• [Exercise goal]: Retype all of the entries that appear below, keeping them exactly as they are.

[Items from a dataset]
──────────

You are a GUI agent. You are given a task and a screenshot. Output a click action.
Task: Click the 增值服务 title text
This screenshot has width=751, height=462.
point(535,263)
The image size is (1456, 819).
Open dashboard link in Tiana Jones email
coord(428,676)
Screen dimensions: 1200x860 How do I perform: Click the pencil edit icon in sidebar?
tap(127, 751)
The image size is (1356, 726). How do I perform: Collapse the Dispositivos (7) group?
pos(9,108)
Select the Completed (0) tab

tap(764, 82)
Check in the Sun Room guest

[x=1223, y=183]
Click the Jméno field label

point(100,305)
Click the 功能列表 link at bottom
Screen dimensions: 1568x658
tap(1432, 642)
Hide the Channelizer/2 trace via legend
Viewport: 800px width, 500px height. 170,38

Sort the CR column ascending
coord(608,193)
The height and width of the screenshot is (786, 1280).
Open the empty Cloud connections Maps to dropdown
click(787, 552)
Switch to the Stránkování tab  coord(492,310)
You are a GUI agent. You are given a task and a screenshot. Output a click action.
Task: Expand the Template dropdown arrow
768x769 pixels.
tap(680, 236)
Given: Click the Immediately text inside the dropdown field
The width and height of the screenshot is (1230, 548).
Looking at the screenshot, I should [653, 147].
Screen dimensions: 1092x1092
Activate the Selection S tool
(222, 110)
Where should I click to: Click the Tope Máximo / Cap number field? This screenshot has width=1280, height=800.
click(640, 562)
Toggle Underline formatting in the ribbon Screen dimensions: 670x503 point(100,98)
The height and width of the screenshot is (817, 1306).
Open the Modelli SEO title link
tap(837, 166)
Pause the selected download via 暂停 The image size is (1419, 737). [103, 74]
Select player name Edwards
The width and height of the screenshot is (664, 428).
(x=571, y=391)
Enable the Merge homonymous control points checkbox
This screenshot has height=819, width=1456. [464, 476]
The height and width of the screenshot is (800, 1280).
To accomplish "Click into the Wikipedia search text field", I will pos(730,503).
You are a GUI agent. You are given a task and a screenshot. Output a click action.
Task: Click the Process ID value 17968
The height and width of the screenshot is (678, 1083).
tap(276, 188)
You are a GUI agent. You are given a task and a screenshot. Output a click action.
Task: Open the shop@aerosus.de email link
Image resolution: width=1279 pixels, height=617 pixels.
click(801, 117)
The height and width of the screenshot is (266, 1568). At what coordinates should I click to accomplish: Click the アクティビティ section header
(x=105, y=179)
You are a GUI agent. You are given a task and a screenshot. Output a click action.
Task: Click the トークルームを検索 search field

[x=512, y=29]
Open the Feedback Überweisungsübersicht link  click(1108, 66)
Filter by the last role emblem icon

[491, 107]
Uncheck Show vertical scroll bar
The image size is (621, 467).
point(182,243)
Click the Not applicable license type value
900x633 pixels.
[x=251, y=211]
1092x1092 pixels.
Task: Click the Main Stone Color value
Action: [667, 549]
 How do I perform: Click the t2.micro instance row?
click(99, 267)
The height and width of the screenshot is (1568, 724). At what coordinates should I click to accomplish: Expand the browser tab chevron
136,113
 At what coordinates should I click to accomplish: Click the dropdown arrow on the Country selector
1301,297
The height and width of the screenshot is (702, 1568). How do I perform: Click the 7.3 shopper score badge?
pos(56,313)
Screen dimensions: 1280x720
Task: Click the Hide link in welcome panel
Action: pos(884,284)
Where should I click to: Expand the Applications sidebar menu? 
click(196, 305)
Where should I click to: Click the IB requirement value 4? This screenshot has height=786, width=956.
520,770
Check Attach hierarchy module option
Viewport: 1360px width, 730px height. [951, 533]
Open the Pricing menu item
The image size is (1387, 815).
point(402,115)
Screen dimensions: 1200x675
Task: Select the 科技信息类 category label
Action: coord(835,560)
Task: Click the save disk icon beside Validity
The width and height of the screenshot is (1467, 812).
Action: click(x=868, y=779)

──────────

• [Your response]:
You are a GUI agent. You are given a task and a screenshot. Output a click action.
Task: Click the 增值服务 title text
This screenshot has width=751, height=462.
point(535,263)
The image size is (1456, 819).
Open dashboard link in Tiana Jones email
coord(428,676)
Screen dimensions: 1200x860 How do I perform: Click the pencil edit icon in sidebar?
tap(127, 751)
The image size is (1356, 726). How do I perform: Collapse the Dispositivos (7) group?
pos(9,108)
Select the Completed (0) tab

tap(764, 82)
Check in the Sun Room guest

[x=1223, y=183]
Click the Jméno field label

point(100,305)
Click the 功能列表 link at bottom
Screen dimensions: 1568x658
tap(1432, 642)
Hide the Channelizer/2 trace via legend
Viewport: 800px width, 500px height. 170,38

Sort the CR column ascending
coord(608,193)
The height and width of the screenshot is (786, 1280).
Open the empty Cloud connections Maps to dropdown
click(787, 552)
Switch to the Stránkování tab  coord(492,310)
You are a GUI agent. You are given a task and a screenshot. Output a click action.
Task: Expand the Template dropdown arrow
768x769 pixels.
tap(680, 236)
Given: Click the Immediately text inside the dropdown field
The width and height of the screenshot is (1230, 548).
Looking at the screenshot, I should [653, 147].
Screen dimensions: 1092x1092
Activate the Selection S tool
(222, 110)
Where should I click to: Click the Tope Máximo / Cap number field? This screenshot has width=1280, height=800.
click(640, 562)
Toggle Underline formatting in the ribbon Screen dimensions: 670x503 point(100,98)
The height and width of the screenshot is (817, 1306).
Open the Modelli SEO title link
tap(837, 166)
Pause the selected download via 暂停 The image size is (1419, 737). [103, 74]
Select player name Edwards
The width and height of the screenshot is (664, 428).
(x=571, y=391)
Enable the Merge homonymous control points checkbox
This screenshot has height=819, width=1456. [464, 476]
The height and width of the screenshot is (800, 1280).
To accomplish "Click into the Wikipedia search text field", I will pos(730,503).
You are a GUI agent. You are given a task and a screenshot. Output a click action.
Task: Click the Process ID value 17968
The height and width of the screenshot is (678, 1083).
tap(276, 188)
You are a GUI agent. You are given a task and a screenshot. Output a click action.
Task: Open the shop@aerosus.de email link
Image resolution: width=1279 pixels, height=617 pixels.
click(801, 117)
The height and width of the screenshot is (266, 1568). At what coordinates should I click to accomplish: Click the アクティビティ section header
(x=105, y=179)
You are a GUI agent. You are given a task and a screenshot. Output a click action.
Task: Click the トークルームを検索 search field

[x=512, y=29]
Open the Feedback Überweisungsübersicht link  click(1108, 66)
Filter by the last role emblem icon

[491, 107]
Uncheck Show vertical scroll bar
The image size is (621, 467).
point(182,243)
Click the Not applicable license type value
900x633 pixels.
[x=251, y=211]
1092x1092 pixels.
Task: Click the Main Stone Color value
Action: [667, 549]
 How do I perform: Click the t2.micro instance row?
click(99, 267)
The height and width of the screenshot is (1568, 724). At what coordinates should I click to accomplish: Expand the browser tab chevron
136,113
 At what coordinates should I click to accomplish: Click the dropdown arrow on the Country selector
1301,297
The height and width of the screenshot is (702, 1568). How do I perform: Click the 7.3 shopper score badge?
pos(56,313)
Screen dimensions: 1280x720
Task: Click the Hide link in welcome panel
Action: pos(884,284)
Where should I click to: Expand the Applications sidebar menu? 
click(196, 305)
Where should I click to: Click the IB requirement value 4? This screenshot has height=786, width=956.
520,770
Check Attach hierarchy module option
Viewport: 1360px width, 730px height. [951, 533]
Open the Pricing menu item
The image size is (1387, 815).
point(402,115)
Screen dimensions: 1200x675
Task: Select the 科技信息类 category label
Action: coord(835,560)
Task: Click the save disk icon beside Validity
The width and height of the screenshot is (1467, 812).
Action: click(x=868, y=779)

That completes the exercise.